Problem: In the entries below, how many lines contain the string "accomplish"? Give the number by itself.

Records excerpted from a collection

************

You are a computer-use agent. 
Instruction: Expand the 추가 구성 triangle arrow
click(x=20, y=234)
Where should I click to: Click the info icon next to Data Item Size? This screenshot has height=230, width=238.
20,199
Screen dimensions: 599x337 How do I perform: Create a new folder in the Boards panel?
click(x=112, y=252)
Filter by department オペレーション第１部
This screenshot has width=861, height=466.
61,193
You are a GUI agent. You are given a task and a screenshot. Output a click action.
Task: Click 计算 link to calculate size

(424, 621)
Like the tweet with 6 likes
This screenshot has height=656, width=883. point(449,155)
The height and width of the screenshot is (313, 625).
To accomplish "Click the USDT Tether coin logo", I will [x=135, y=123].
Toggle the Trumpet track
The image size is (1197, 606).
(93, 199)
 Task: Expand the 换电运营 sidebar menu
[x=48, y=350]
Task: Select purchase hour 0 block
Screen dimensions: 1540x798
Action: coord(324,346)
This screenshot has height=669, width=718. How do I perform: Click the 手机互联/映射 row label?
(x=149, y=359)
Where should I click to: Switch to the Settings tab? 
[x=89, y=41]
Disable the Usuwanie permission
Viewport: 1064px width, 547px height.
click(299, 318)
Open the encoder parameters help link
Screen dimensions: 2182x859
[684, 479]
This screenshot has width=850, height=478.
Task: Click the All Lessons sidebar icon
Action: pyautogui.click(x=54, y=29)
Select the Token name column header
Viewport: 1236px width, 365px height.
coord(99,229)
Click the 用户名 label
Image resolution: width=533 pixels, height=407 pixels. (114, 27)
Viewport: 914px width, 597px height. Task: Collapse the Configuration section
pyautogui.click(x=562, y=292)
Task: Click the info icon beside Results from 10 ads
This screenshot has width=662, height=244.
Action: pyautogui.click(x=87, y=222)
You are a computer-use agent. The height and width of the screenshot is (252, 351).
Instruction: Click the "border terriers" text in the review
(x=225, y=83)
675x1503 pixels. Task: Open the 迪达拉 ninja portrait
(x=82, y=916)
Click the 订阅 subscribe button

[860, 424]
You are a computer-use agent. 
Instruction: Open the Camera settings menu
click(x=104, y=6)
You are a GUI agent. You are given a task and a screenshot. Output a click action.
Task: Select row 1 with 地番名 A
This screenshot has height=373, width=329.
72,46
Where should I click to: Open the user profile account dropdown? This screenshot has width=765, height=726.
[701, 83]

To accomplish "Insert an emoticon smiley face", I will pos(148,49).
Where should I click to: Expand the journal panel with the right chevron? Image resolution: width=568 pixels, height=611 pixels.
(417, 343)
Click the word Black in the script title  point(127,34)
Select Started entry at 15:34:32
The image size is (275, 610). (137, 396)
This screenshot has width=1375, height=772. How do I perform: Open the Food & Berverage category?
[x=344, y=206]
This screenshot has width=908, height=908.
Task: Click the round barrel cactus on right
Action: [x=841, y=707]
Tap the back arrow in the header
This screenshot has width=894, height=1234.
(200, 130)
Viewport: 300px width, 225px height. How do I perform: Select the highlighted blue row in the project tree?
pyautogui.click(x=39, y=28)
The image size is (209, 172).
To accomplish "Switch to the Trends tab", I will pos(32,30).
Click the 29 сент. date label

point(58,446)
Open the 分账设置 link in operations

************

Your response: 3